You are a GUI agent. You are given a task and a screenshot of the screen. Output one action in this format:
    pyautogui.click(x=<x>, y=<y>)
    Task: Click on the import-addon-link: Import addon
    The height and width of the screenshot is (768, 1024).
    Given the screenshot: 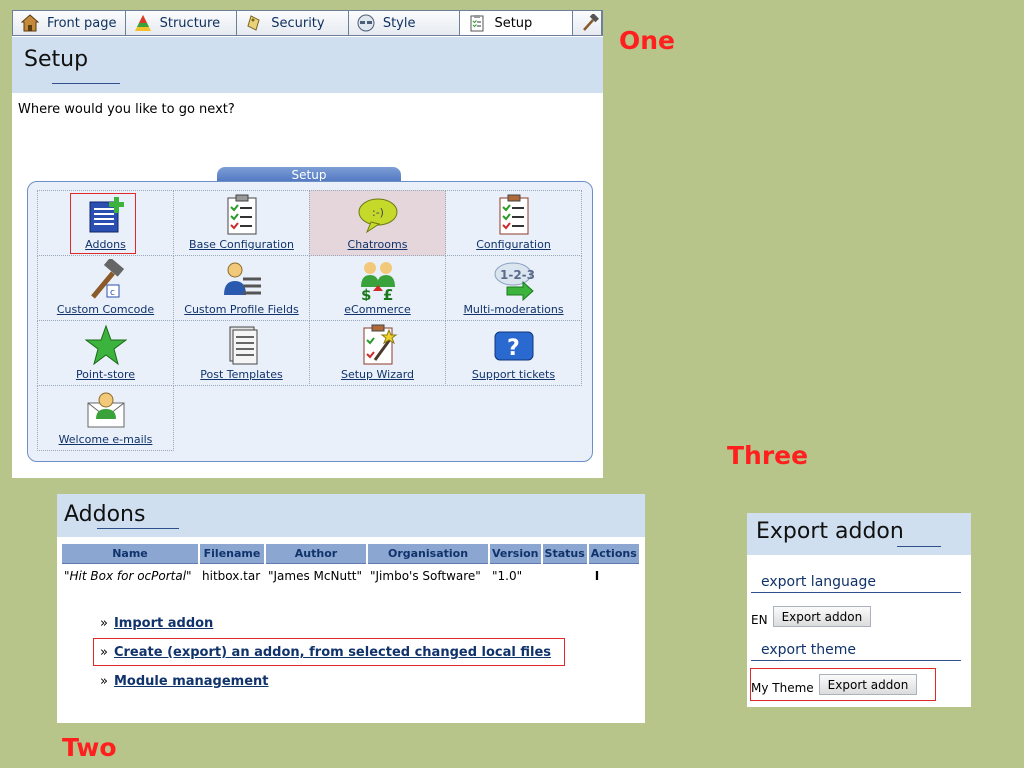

O que se pede.
Converta todas as linhas da listagem em uma tabela Markdown com as colunas Nº e Linha, com o número de cada linha e o texto dela, e omita as linhas em branco. Deixe as imagens fora da resposta.

Resposta ao problema.
| Nº | Linha |
|---|---|
| 1 | You are a GUI agent. You are given a task and a screenshot of the screen. Output one action in this format: |
| 2 |     pyautogui.click(x=<x>, y=<y>) |
| 3 |     Task: Click on the import-addon-link: Import addon |
| 4 |     The height and width of the screenshot is (768, 1024). |
| 5 |     Given the screenshot:  |